Stella Creasy has said she is prepared to take legal action, suggesting that offering enhanced protections to cabinet ministers is a form of direct discrimination, while Feryal Clark, who is due to give birth at the end of April, said she was “scared about taking informal maternity leave”.
“I’m scared that it will be used against me politically, and most depressing of all, I’m scared that beneath the warm words of ‘good luck’ and ‘congratulations’ some members will take a dim view of my taking of maternity leave at all,” Clark said.
Creasy told MPs: “I am early on in my pregnancy, I shouldn’t have to reveal that, but I am doing that today to be very clear to pregnant women around this country that they will find champions in this place, that it is not enough that we only act for that small group of women at the top of our society.
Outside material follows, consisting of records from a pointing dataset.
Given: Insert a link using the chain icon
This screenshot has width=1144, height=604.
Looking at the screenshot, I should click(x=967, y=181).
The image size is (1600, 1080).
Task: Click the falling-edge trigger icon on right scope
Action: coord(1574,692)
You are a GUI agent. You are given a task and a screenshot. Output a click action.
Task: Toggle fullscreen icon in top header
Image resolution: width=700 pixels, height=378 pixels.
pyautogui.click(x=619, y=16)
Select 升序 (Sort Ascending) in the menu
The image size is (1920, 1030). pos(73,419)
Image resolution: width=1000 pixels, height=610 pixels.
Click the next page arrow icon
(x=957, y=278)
We must act for every woman to be able to have maternity leave.”
Address maternity rights for all women
Labour MP Harriet Harman said the government should now act to address low statutory maternity pay and the “completely wrong situation for the rest of the women in the country”.
“Statutory maternity pay is only £152 per week and at that it is less than half of what you would get on the national minimum wage – so her income is clobbered just when she needs to be spending more. Honestly, if men had babies, do we really think that maternity pay would be so insultingly low? Not a chance,” said Harman.
Caroline Nokes, chair of the women and equalities select committee, welcomed the bill but was disappointed that such rights had not been considered earlier. She said: “What a mess that it is well into the 21st century before we have had to face this situation. And why oh why did it cross nobody’s mind that we might need to address this prior to it having the urgency it now does?”
“Is it really that unthinkable that a secretary of state or one of the law officers could become, heavens above, pregnant?”
Numerous MPs said they did not agree with the language used in the bill – particularly the use of the word “person”, which is at odds with other legislation covering maternity rights and protections, which refers to “women” specifically.
Conservative MP and paymaster general Penny Mordaunt said male MPs may want to take more than the two weeks statutory paternity leave, and the government “will consider this as part of our further work”.
Sign up to our weekly round-up of HR news and guidance
Receive the Personnel Today Direct e-newsletter every Wednesday
The bill is being rushed though in order to allow the attorney general, Suella Braverman, to take maternity leave. It will now undergo further scrutiny in the House of Lords.